● **What you have to do**:
Count the lines in the records below that contain the string "will", treating uppercase and lowercase letters as different, and reply with the number alone.

◇ ◇ ◇

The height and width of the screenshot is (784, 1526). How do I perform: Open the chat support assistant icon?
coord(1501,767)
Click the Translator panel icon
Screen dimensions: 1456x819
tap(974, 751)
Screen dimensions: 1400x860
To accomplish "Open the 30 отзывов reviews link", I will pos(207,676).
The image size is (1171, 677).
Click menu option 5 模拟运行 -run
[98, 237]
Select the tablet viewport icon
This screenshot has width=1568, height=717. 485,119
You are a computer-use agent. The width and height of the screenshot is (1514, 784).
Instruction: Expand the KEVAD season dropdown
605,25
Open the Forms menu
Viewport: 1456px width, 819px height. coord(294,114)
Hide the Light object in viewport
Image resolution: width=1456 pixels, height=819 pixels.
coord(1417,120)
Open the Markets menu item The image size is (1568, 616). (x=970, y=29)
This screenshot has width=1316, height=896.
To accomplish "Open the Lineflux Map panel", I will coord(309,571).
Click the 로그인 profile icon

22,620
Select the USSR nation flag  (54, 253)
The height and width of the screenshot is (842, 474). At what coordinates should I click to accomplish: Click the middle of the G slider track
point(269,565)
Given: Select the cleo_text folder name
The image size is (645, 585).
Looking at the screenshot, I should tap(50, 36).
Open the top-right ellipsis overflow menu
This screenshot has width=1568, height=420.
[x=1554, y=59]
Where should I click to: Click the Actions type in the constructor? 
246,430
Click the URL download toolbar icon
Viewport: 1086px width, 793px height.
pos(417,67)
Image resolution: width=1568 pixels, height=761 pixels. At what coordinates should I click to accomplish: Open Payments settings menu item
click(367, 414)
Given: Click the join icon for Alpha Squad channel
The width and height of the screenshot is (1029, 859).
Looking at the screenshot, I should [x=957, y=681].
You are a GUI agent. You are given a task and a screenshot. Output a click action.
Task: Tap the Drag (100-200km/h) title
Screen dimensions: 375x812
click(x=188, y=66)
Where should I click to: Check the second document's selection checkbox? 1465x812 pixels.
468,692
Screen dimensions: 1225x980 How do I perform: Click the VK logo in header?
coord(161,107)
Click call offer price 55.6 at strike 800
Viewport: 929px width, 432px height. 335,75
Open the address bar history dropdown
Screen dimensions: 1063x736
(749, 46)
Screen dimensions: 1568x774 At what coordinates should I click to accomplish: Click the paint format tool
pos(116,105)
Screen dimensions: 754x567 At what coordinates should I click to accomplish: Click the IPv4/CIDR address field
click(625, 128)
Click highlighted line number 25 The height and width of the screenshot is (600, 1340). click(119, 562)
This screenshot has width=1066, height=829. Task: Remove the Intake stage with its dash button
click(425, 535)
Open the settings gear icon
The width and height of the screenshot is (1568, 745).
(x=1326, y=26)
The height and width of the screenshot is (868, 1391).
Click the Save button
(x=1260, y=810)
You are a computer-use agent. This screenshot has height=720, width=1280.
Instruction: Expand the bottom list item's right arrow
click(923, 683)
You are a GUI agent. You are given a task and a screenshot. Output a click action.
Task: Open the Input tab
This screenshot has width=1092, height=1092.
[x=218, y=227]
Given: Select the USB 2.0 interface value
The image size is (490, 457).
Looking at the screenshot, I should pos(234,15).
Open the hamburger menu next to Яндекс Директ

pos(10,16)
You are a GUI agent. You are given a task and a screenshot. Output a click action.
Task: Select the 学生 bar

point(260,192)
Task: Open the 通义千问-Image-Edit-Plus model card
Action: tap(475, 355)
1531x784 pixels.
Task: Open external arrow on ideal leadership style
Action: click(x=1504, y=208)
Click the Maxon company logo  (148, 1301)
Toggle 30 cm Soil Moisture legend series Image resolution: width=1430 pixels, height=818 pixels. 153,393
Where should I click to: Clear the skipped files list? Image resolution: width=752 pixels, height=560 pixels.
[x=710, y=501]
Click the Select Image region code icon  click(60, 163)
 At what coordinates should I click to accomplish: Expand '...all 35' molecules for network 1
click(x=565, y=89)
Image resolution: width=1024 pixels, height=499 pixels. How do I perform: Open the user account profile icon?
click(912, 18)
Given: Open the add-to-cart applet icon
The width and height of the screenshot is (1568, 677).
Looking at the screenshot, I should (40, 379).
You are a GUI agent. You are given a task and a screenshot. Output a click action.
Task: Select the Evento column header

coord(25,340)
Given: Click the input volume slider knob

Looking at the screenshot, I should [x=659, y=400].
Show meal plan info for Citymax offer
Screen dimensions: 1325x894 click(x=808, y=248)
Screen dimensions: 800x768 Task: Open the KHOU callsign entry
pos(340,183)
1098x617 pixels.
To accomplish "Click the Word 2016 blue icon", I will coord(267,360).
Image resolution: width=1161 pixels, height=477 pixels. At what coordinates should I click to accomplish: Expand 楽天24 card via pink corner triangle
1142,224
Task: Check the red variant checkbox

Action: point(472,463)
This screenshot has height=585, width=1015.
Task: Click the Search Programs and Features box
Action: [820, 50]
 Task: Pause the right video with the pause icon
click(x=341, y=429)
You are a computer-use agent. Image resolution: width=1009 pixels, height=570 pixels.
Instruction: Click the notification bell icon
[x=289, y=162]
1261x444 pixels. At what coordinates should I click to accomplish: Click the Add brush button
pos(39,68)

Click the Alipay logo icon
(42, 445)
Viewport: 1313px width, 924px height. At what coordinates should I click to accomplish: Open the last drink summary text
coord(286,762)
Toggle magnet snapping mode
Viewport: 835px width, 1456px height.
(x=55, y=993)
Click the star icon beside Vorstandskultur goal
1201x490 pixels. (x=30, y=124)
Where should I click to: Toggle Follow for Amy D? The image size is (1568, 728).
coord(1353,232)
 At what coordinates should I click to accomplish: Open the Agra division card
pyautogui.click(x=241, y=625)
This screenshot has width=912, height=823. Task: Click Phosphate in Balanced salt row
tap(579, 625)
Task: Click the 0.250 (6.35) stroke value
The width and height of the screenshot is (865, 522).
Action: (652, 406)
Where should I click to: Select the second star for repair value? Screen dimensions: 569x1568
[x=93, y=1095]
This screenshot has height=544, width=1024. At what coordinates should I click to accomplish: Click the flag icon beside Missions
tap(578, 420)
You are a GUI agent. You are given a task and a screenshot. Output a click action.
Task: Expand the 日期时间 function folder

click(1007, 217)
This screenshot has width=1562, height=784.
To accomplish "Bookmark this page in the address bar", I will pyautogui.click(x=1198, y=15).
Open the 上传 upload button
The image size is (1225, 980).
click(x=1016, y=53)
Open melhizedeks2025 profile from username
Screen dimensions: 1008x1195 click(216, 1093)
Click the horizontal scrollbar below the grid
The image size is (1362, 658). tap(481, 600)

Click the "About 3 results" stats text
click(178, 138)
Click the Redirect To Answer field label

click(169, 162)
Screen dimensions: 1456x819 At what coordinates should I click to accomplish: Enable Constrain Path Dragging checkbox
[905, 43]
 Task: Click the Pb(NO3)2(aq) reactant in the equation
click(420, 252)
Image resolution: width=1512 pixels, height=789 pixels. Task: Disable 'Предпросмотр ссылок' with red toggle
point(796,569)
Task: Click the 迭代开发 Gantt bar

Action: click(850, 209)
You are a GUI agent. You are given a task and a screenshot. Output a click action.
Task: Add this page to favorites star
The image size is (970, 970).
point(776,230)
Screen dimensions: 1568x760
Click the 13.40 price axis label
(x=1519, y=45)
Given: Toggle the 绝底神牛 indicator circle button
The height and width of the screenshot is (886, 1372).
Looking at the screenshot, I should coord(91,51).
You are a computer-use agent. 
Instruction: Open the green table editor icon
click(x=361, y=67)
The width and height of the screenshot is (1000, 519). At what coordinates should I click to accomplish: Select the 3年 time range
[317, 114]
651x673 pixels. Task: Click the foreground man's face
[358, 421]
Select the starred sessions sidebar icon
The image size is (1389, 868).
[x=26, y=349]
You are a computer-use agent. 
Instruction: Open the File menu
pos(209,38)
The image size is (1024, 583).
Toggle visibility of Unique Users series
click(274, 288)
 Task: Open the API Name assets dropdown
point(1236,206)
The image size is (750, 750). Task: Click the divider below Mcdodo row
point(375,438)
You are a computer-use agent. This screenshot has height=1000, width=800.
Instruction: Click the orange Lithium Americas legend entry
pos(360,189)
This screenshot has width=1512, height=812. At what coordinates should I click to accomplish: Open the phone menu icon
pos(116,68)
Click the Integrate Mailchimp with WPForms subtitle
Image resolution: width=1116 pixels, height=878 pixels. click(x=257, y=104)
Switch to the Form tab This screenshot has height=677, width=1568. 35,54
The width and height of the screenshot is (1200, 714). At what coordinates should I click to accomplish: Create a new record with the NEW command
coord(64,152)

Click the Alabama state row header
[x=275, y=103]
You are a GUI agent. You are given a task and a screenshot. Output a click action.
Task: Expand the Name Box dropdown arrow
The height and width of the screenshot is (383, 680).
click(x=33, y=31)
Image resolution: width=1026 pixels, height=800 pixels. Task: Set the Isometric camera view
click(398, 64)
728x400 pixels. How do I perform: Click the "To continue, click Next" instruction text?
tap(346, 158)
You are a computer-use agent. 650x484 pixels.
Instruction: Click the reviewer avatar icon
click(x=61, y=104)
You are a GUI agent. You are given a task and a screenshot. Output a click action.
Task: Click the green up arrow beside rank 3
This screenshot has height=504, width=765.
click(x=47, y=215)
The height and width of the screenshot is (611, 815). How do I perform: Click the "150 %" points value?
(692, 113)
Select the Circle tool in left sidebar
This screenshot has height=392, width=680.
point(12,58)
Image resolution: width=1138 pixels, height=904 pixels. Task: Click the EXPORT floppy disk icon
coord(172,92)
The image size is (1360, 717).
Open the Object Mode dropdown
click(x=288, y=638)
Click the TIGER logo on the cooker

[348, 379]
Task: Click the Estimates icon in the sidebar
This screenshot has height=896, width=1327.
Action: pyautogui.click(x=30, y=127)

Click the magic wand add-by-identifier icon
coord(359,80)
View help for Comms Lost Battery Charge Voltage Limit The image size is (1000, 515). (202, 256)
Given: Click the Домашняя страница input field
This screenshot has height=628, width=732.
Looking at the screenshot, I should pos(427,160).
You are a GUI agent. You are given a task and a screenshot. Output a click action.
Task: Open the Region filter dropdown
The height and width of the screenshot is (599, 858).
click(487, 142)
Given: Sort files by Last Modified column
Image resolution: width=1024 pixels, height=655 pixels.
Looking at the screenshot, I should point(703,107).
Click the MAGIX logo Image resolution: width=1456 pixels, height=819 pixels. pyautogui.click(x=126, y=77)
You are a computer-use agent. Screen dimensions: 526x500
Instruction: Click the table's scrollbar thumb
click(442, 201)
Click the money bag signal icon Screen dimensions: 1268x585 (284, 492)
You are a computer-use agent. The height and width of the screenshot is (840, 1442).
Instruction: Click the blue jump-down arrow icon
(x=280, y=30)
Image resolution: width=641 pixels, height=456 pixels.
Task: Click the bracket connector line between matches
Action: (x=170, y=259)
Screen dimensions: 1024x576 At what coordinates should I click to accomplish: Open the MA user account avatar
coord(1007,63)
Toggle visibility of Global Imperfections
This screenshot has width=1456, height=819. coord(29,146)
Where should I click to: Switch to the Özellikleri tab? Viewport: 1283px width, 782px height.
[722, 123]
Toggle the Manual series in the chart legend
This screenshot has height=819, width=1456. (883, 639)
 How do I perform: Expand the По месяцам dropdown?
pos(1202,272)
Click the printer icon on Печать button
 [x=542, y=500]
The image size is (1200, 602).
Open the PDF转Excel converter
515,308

◇ ◇ ◇

● **Answer for this exercise**:
4